Although the portrayal of Trecento women was heavily gendered—often in a negative way—by the male gaze, some female saints managed to eschew this fate. Catherine of Alexandria was an exceptional young woman who lived in fourth-century Egypt but gained popular recognition and enhanced visibility in the later Middle Ages. In Trecento images of the saint, a book, signifying her wisdom over the pagan philosophers, became her standard attribute, together with the spiked wheel of her martyrdom. Her vision and mystic marriage were also compositions introduced during the Trecento. Focusing on specific visual portrayals of Saint Catherine as a sage and a bride of Christ, I will argue that the Dominicans were instrumental in the shaping of these images. As the Order of Preachers par excellence, they were keen to promote her on account of her erudition and reasoning with which she spoke in defense of the Christian faith.

Lorenzo Vigotti, Kunsthistorisches Institut in Florenz, Italy
Female Actors and Gendered Spaces Inside the Florentine Home between Trecento and Quattrocento

My paper summarizes the most important findings of my survey of 1,100 unpublished domestic inventories listed by the Magistrato dei Pupilli in the Archivio di Stato in Florence, covering the period of the Albizi oligarchic government of Florence, between 1384 and 1432.

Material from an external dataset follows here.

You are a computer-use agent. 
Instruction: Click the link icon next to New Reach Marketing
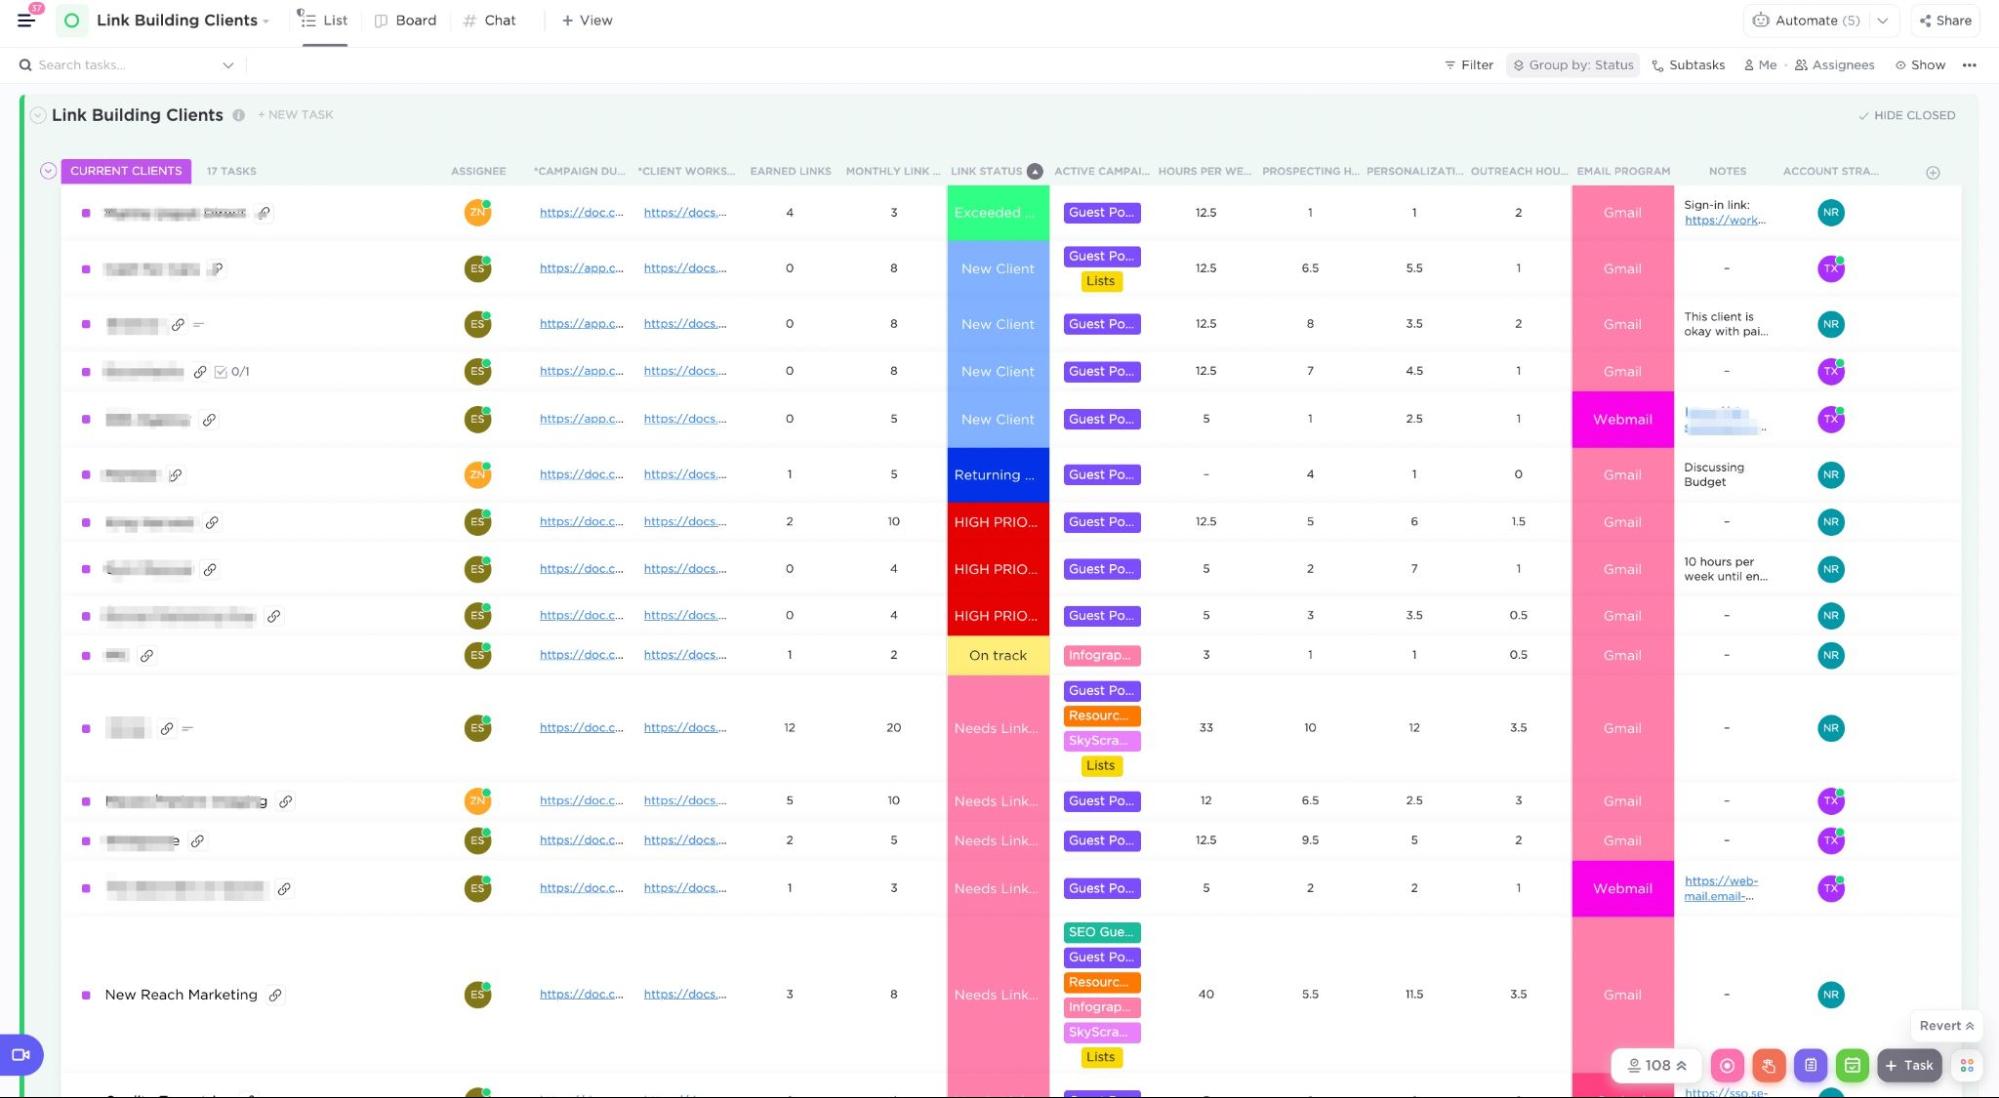pyautogui.click(x=275, y=995)
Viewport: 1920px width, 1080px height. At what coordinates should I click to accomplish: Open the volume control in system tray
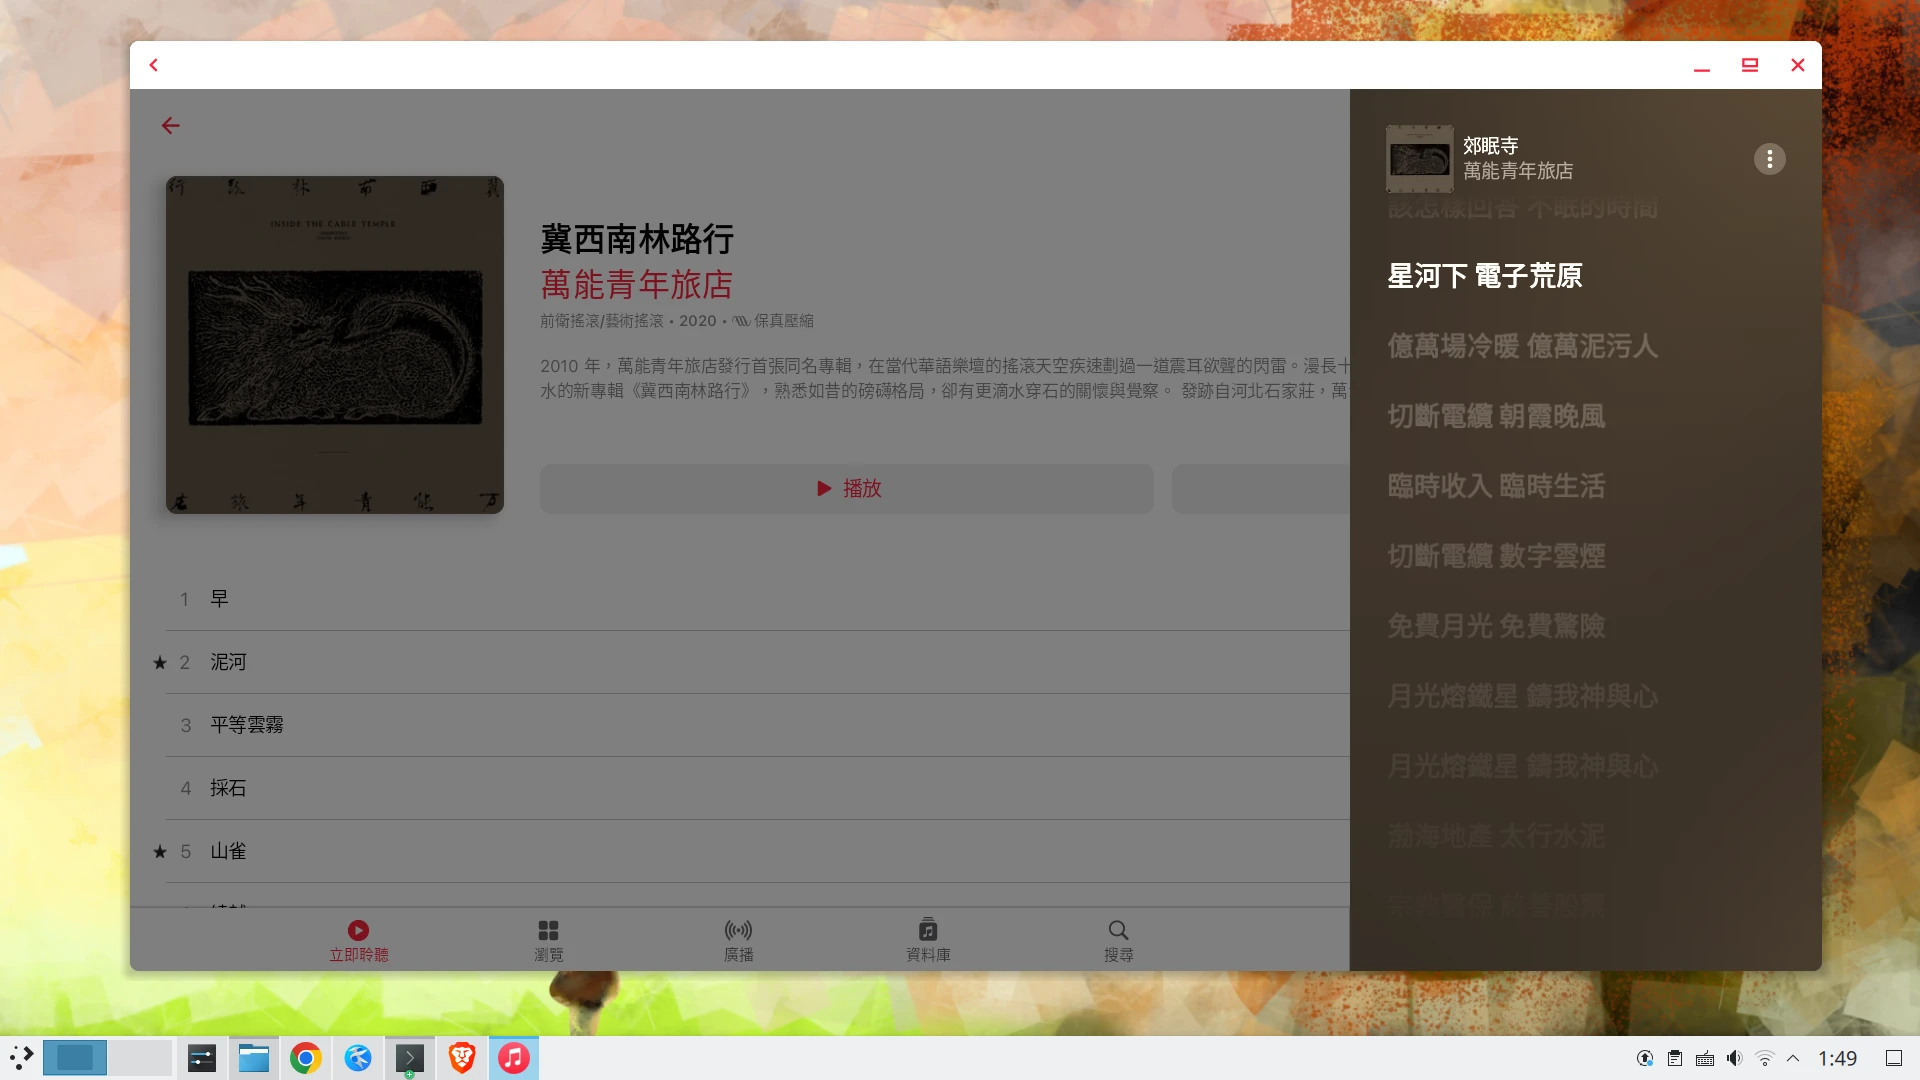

This unprecedented wealth of information describes in detail the architectural spaces where women (both old and young members of the family, servants, and slaves) operated independently or as part of the household. Different aspects of their lifestyle emerged through their possessions, the location and iconography of works of art, the devotion of women’s books of prayer, the wealth of exotic items, the strategies of display, the tools used for their daily tasks not only in Florentine homes but also in countryside villas and residences scattered around Tuscany, providing an unprecedented chance to reveal the gendered spaces in the Tuscan house between Trecento and Quattrocento.

Laura Jacobus, Birckbeck College, University of London
Giotto and the Oratrix, or What Maddalena Saw

Maddalena Scrovegni (c.1360-1429) lived and wrote in Padua for much of her life, making daily use of the chapel built there by her grandfather and decorated by Giotto. For cultural historians she constitutes a triple rarity: an articulate witness to Giotto’s frescos during the century they were commissioned; a female writer amongst the North Italian humanists of the late fourteenth century; and a woman who has left an unusually large historical footprint for someone of her era and class. We can read what she wrote, and what people wrote about her, and (crucially for this paper) we can see what she saw. This paper considers the frescoes of the Arena Chapel in conjunction with Maddalena’s epistolary output, suggesting that she found visual inspiration for her writing in Giotto’s frescoes, and that her writings can tell us some surprising things about her reception of Giotto’s work.